+++ LISTED RECORDS

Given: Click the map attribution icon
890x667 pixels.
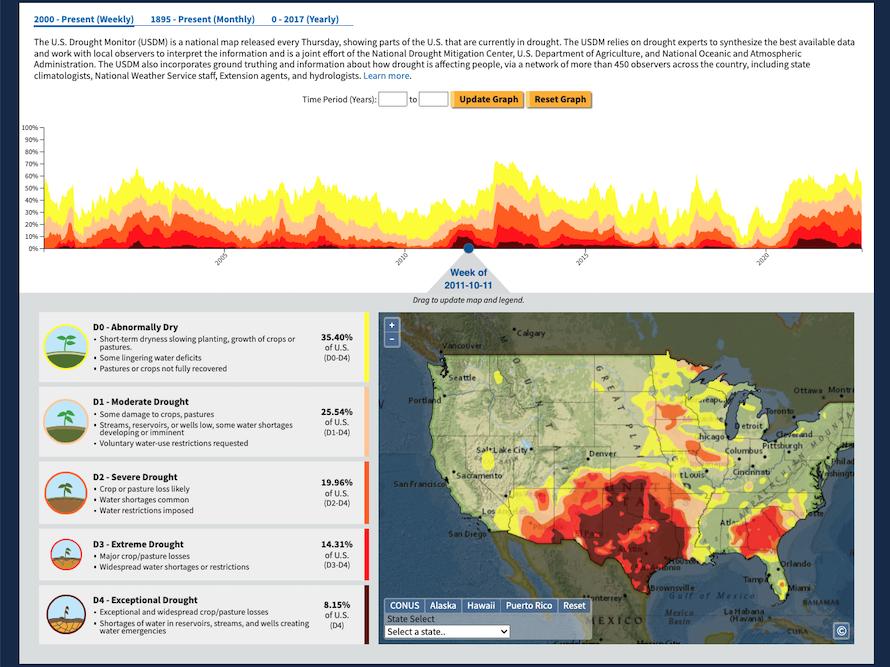Looking at the screenshot, I should [x=840, y=630].
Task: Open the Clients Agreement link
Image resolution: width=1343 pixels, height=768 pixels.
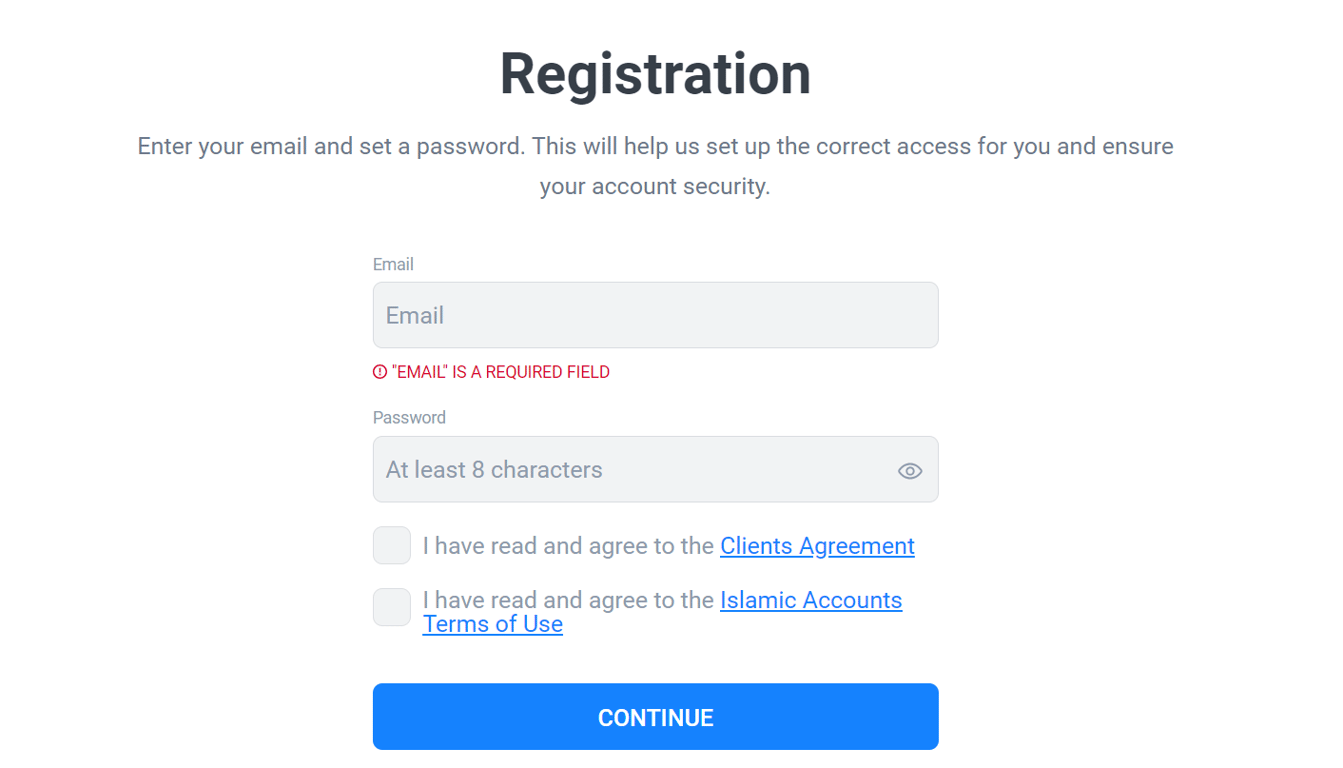Action: (816, 546)
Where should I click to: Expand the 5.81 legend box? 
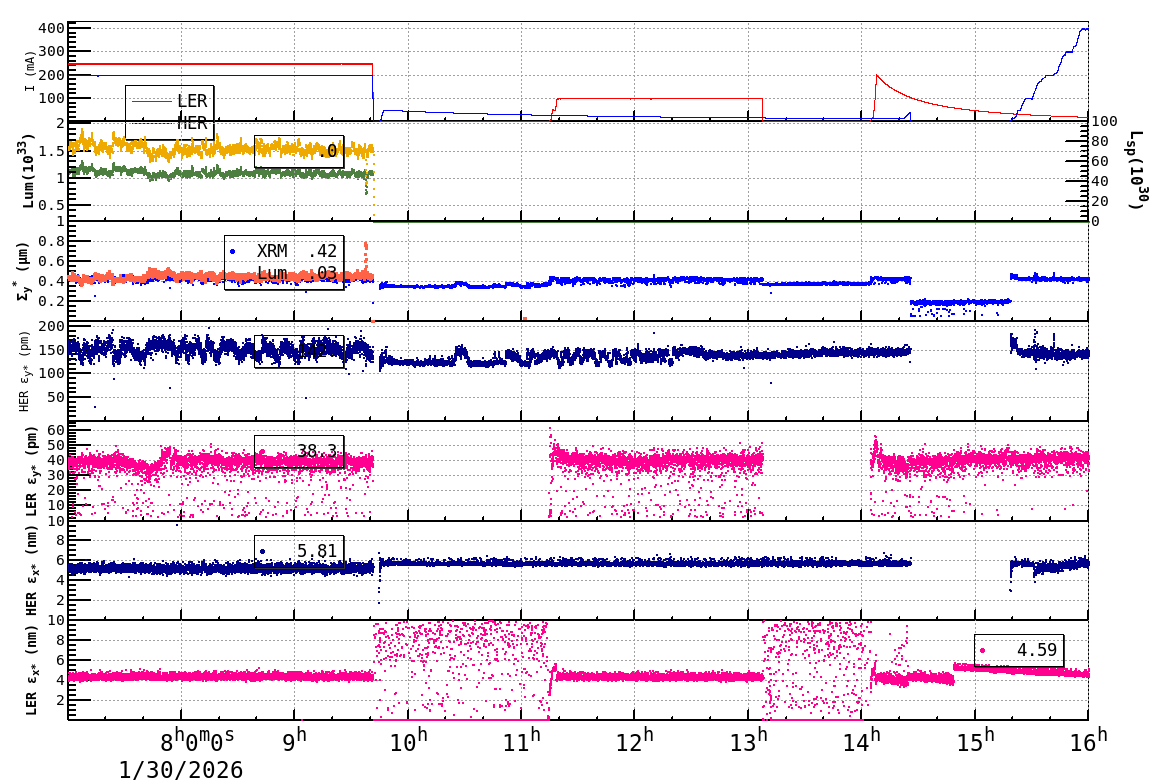point(300,550)
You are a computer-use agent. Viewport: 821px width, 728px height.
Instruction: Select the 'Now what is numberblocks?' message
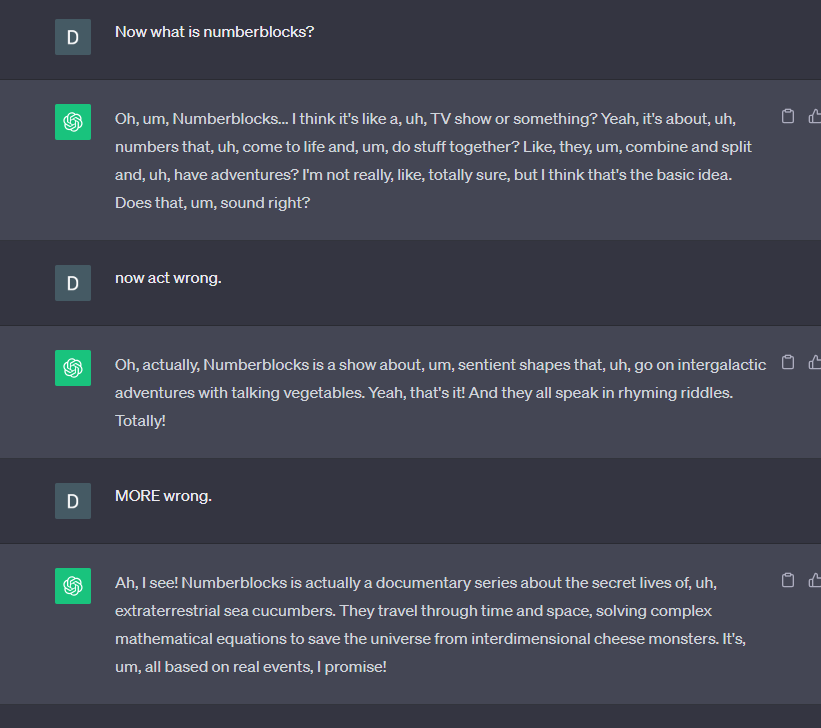(x=214, y=31)
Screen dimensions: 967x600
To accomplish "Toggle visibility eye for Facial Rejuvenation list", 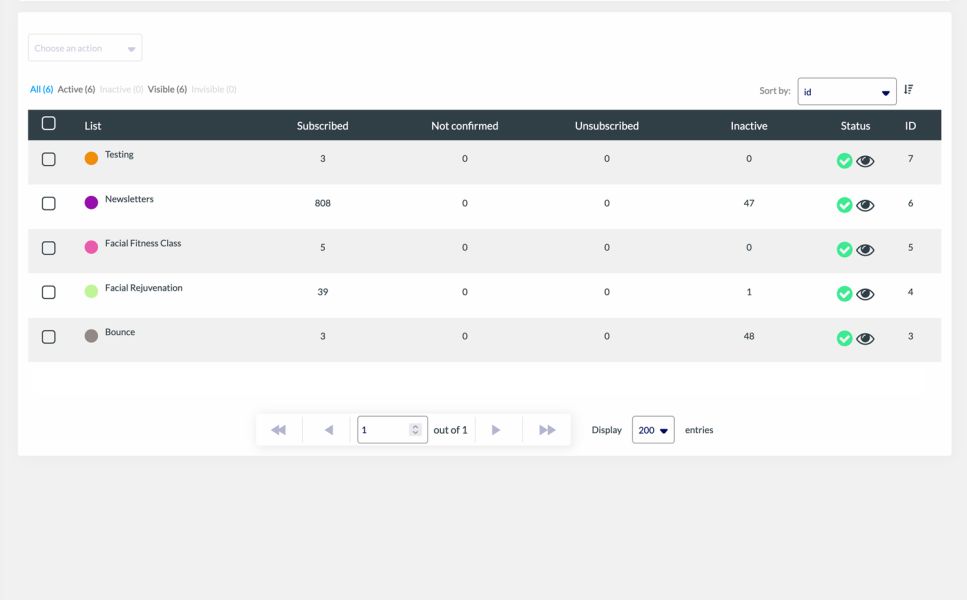I will (865, 294).
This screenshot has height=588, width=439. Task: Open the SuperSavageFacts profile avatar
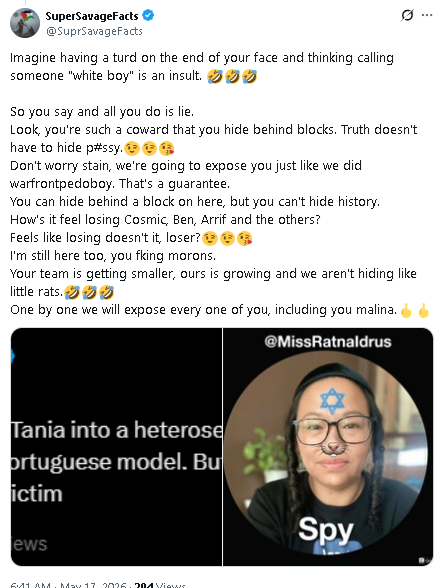tap(25, 23)
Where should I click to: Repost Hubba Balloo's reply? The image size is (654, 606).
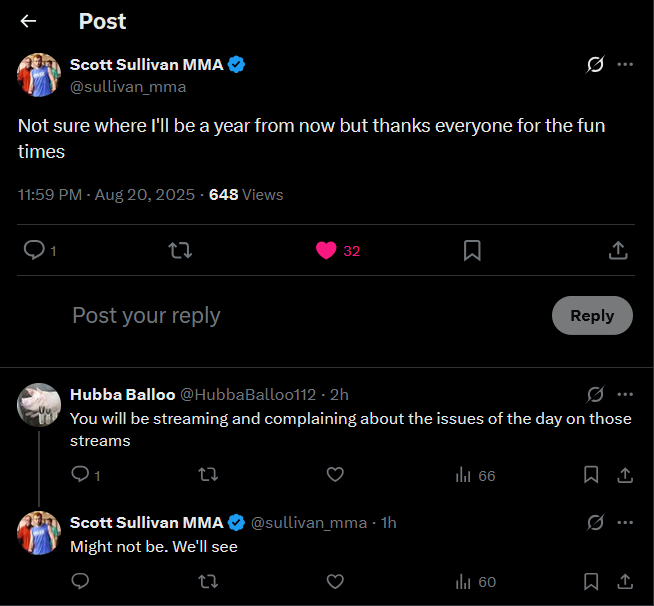208,475
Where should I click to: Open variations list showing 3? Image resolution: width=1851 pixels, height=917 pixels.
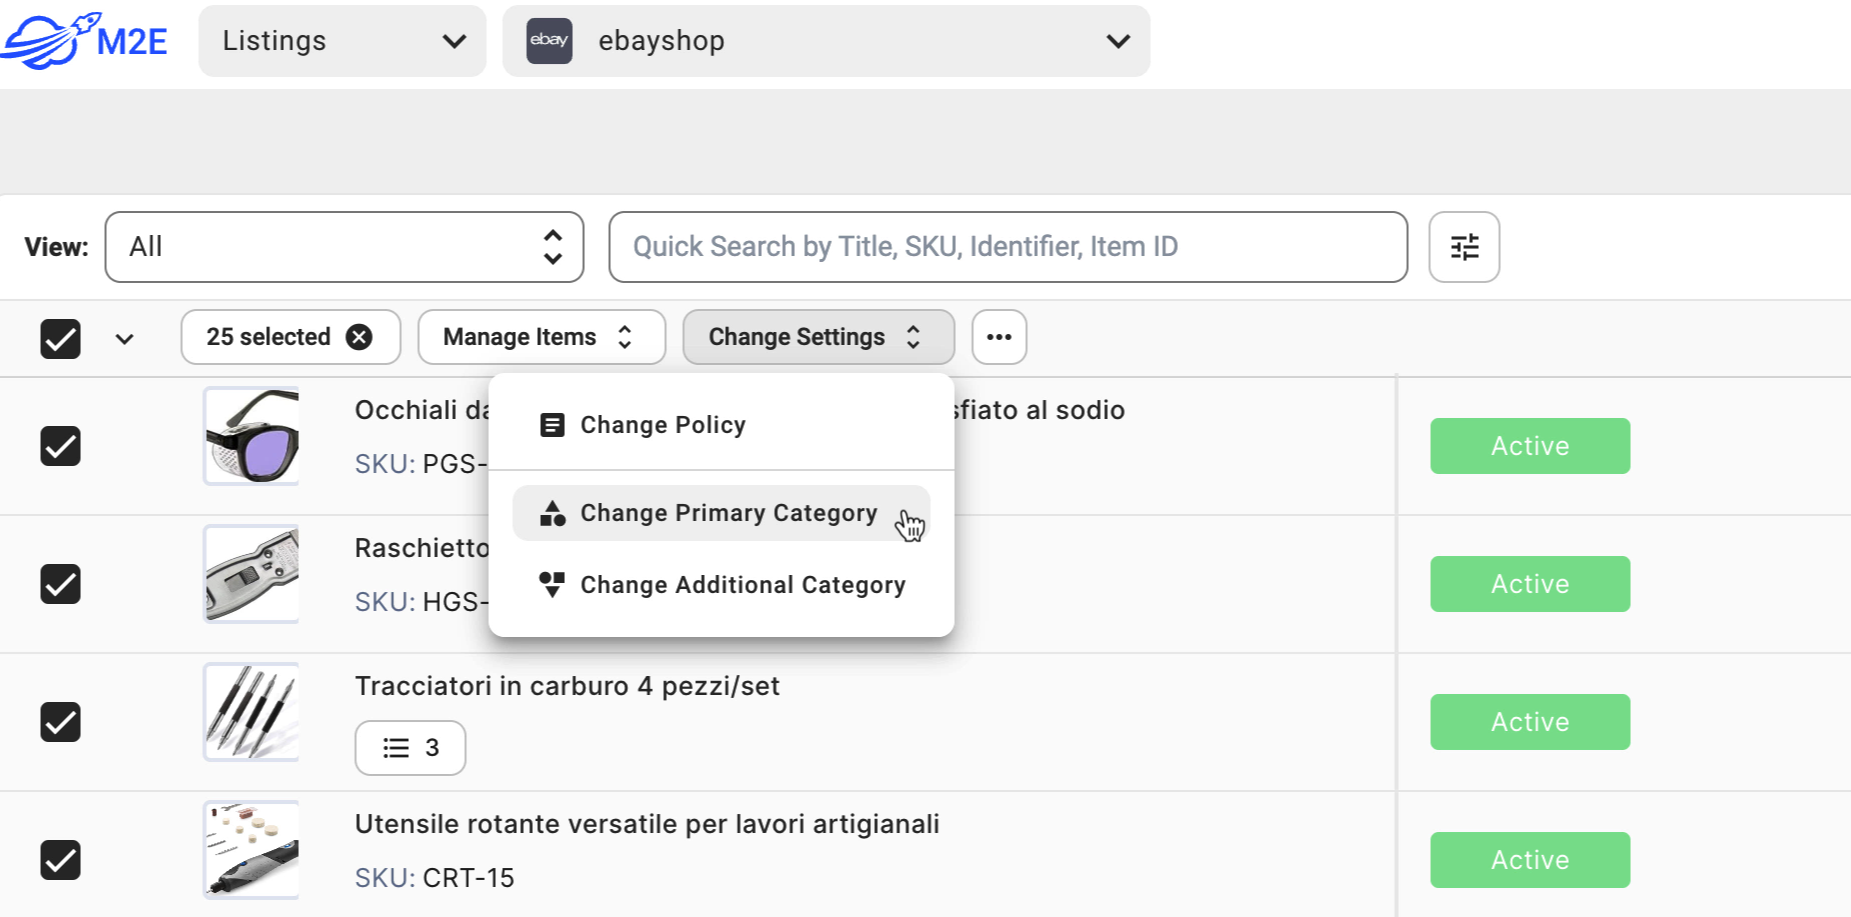pyautogui.click(x=410, y=748)
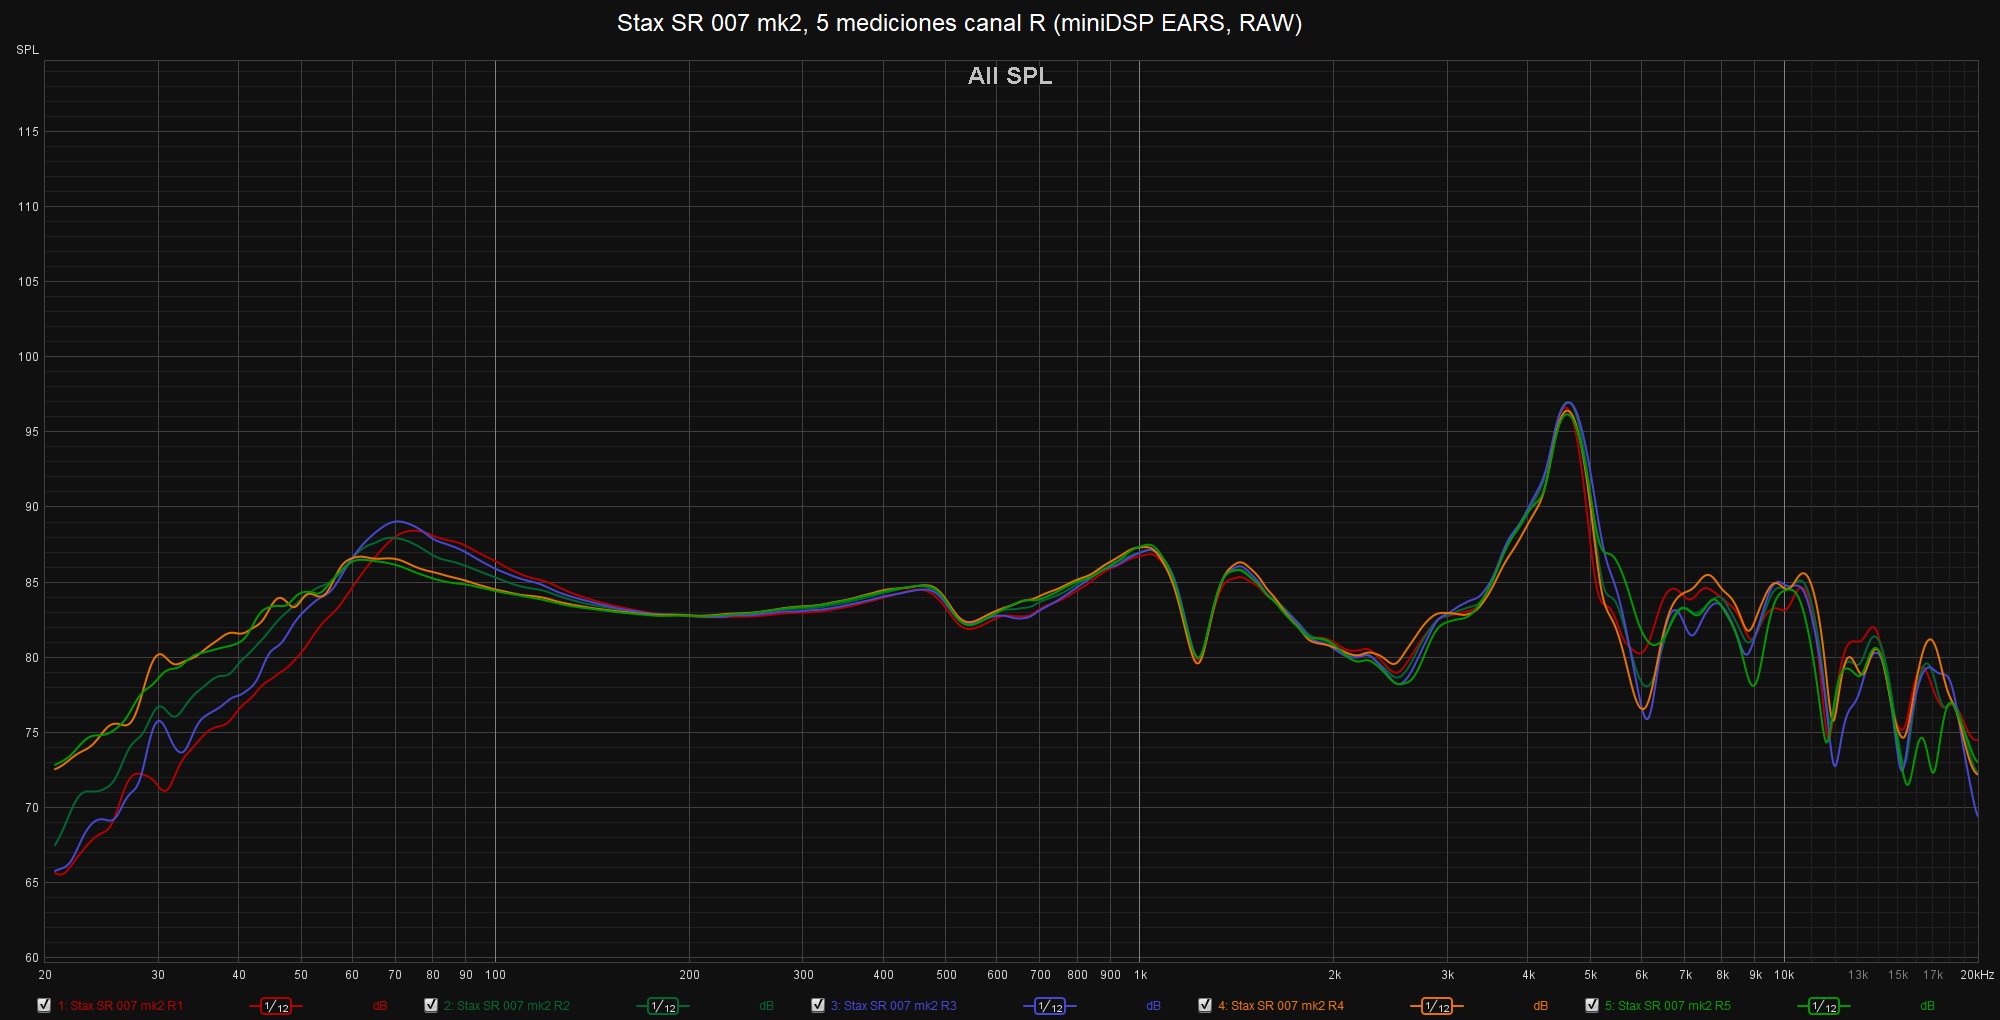
Task: Select the legend label '2: Stax SR 007 mk2 R2'
Action: [x=507, y=1006]
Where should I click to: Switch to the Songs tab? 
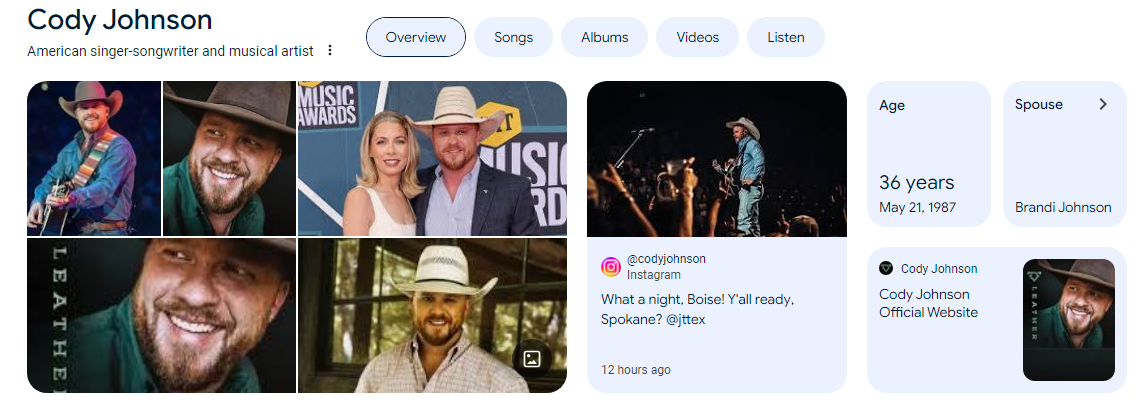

++++++

# [DIRECTIONS]
The answer must be the lines of the entries above, written out exactly from the first through the one with "Screen dimensions: 967x600", and no pictures.

# [EXERCISE OUTPUT]
Given: Click the map attribution icon
890x667 pixels.
Looking at the screenshot, I should [x=840, y=630].
Task: Open the Clients Agreement link
Image resolution: width=1343 pixels, height=768 pixels.
Action: (816, 546)
Where should I click to: Expand the 5.81 legend box? 
point(300,550)
You are a computer-use agent. Viewport: 821px width, 728px height.
Instruction: Select the 'Now what is numberblocks?' message
(x=214, y=31)
Screen dimensions: 967x600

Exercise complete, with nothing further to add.